**What this task involves:** Please give an exact transcription of the lines below, from the one that contains "Task: Open the BruteForce tab" to the very last, with no other lines.

**Data to process:**
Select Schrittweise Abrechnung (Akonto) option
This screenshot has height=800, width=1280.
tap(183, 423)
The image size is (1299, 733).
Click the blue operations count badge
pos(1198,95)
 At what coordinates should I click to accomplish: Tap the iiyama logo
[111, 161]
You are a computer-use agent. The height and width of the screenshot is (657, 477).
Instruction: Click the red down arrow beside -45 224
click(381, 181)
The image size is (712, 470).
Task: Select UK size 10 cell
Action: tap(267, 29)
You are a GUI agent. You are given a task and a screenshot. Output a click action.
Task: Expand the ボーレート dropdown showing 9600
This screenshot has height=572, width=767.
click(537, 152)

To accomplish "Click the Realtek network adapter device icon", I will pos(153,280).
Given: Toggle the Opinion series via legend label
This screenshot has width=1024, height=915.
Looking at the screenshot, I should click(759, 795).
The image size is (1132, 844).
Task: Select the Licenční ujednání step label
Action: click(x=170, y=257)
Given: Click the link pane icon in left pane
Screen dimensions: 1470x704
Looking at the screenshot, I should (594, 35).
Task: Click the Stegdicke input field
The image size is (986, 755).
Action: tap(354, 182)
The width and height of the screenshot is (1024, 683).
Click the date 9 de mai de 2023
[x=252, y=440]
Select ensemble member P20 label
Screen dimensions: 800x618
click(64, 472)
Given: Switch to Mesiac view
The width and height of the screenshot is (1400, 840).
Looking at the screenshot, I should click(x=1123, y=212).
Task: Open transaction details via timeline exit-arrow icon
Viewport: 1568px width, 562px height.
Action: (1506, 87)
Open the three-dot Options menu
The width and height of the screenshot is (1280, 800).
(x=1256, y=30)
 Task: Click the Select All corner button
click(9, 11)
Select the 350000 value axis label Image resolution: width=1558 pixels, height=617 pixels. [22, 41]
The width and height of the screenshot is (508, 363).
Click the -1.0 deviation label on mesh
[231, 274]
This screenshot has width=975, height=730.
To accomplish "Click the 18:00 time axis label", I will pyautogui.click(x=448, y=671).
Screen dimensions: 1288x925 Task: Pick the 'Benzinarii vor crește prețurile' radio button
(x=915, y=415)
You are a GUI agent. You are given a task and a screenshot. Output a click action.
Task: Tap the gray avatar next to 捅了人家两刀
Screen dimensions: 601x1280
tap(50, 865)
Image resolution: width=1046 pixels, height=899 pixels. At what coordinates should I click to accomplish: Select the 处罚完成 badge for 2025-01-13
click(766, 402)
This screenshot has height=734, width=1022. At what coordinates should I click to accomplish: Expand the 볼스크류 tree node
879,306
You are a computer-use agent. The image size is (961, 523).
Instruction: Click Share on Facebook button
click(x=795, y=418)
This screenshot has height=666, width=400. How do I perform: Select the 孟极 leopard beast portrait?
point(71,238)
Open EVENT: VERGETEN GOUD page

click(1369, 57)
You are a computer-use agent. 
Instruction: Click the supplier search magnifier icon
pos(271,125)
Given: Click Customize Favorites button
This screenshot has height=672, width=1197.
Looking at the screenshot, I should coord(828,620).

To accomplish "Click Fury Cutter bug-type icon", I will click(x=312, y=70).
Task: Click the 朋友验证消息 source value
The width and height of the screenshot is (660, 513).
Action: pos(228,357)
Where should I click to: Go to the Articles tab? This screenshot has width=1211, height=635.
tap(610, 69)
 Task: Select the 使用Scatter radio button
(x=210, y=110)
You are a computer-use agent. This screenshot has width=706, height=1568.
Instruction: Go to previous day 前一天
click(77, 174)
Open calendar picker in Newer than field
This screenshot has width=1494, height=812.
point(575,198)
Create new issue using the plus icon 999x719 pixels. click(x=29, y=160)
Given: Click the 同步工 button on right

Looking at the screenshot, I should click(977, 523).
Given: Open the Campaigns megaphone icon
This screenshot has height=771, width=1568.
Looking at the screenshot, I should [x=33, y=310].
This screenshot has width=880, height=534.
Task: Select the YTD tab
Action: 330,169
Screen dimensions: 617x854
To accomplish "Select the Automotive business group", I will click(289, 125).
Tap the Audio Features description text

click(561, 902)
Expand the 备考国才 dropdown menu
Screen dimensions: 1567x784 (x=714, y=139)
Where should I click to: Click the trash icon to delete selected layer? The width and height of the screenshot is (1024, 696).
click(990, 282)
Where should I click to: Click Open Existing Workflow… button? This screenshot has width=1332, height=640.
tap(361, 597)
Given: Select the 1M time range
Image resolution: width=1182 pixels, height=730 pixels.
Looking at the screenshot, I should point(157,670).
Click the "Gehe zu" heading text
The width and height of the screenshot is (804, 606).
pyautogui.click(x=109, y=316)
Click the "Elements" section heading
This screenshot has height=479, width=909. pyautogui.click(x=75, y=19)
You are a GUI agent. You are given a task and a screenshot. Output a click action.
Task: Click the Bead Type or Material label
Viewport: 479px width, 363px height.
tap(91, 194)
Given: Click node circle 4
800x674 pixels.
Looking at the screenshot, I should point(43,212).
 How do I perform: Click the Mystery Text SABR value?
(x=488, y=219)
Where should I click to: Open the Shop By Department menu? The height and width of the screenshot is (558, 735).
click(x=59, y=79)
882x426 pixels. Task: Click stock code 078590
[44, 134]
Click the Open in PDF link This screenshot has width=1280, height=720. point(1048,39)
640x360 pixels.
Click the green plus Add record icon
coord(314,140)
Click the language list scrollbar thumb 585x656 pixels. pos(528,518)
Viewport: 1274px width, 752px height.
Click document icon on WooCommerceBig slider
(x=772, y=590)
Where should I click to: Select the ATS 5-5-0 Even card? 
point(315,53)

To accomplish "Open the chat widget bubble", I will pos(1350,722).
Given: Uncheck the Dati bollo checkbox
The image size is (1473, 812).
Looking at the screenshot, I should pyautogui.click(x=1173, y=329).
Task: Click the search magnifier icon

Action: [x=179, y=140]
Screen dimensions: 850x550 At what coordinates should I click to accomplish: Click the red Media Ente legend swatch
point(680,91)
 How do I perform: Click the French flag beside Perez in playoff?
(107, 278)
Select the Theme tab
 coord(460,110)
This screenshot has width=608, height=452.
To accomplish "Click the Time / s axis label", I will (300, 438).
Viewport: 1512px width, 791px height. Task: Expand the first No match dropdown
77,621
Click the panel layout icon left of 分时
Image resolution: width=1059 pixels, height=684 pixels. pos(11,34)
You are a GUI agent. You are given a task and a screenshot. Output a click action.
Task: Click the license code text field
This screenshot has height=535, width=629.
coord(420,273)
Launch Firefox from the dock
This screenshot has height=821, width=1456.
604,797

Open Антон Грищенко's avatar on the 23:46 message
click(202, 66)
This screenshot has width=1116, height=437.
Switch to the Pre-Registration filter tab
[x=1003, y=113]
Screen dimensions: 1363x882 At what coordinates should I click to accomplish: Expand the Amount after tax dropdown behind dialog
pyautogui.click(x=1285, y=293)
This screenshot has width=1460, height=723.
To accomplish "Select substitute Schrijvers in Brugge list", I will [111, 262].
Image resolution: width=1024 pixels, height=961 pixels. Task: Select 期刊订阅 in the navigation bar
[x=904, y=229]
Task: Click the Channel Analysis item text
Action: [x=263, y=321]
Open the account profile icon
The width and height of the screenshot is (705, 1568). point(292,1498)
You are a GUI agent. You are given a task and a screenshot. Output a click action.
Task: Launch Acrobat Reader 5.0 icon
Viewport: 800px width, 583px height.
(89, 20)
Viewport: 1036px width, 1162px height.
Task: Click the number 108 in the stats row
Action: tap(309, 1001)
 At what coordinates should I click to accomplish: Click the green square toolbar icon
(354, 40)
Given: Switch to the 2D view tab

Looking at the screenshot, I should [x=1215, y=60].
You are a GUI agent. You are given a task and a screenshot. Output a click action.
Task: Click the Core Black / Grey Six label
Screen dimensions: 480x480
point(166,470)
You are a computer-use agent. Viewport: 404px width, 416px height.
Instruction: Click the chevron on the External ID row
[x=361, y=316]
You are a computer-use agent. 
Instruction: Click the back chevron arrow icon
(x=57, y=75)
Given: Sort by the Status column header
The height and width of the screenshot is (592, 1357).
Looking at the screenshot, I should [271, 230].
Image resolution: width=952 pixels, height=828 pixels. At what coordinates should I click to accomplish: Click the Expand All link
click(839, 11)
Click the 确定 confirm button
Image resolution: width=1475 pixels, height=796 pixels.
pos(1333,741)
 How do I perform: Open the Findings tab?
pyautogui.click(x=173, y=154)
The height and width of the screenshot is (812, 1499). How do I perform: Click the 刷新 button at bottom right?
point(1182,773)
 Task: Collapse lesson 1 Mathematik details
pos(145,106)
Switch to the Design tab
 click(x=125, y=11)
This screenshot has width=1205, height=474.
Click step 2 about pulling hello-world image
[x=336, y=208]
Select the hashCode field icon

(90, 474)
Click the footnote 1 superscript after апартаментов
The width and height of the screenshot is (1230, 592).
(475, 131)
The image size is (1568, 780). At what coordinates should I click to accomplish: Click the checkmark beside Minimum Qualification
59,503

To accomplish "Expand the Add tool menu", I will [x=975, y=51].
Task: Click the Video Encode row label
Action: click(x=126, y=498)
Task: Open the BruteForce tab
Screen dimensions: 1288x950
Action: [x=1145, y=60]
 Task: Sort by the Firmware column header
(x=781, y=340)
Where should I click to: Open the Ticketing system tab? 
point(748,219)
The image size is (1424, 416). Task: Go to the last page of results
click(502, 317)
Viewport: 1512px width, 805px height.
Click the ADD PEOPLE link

**Response to this task:**
Task: Open the BruteForce tab
Screen dimensions: 1288x950
Action: [x=1145, y=60]
 Task: Sort by the Firmware column header
(x=781, y=340)
Where should I click to: Open the Ticketing system tab? 
point(748,219)
The image size is (1424, 416). Task: Go to the last page of results
click(502, 317)
Viewport: 1512px width, 805px height.
Click the ADD PEOPLE link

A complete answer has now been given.